> Task description:
The expected response is the full set of records, unchanged.

[Collected data]
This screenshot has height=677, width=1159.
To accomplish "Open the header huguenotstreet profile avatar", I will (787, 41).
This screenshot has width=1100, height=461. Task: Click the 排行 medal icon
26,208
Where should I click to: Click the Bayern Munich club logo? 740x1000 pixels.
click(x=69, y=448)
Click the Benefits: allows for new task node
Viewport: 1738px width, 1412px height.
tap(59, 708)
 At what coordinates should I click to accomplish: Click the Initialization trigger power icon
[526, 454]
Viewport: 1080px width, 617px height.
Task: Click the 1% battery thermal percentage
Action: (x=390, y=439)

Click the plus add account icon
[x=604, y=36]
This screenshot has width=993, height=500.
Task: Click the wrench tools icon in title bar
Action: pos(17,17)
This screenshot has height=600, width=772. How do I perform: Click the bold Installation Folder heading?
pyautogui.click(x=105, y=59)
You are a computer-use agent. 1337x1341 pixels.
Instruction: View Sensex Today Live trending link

> Output of the task:
This screenshot has height=677, width=1159.
To accomplish "Open the header huguenotstreet profile avatar", I will (787, 41).
This screenshot has width=1100, height=461. Task: Click the 排行 medal icon
26,208
Where should I click to: Click the Bayern Munich club logo? 740x1000 pixels.
click(x=69, y=448)
Click the Benefits: allows for new task node
Viewport: 1738px width, 1412px height.
tap(59, 708)
 At what coordinates should I click to accomplish: Click the Initialization trigger power icon
[526, 454]
Viewport: 1080px width, 617px height.
Task: Click the 1% battery thermal percentage
Action: (x=390, y=439)

Click the plus add account icon
[x=604, y=36]
This screenshot has width=993, height=500.
Task: Click the wrench tools icon in title bar
Action: pos(17,17)
This screenshot has height=600, width=772. How do I perform: Click the bold Installation Folder heading?
pyautogui.click(x=105, y=59)
You are a computer-use agent. 1337x1341 pixels.
Instruction: View Sensex Today Live trending link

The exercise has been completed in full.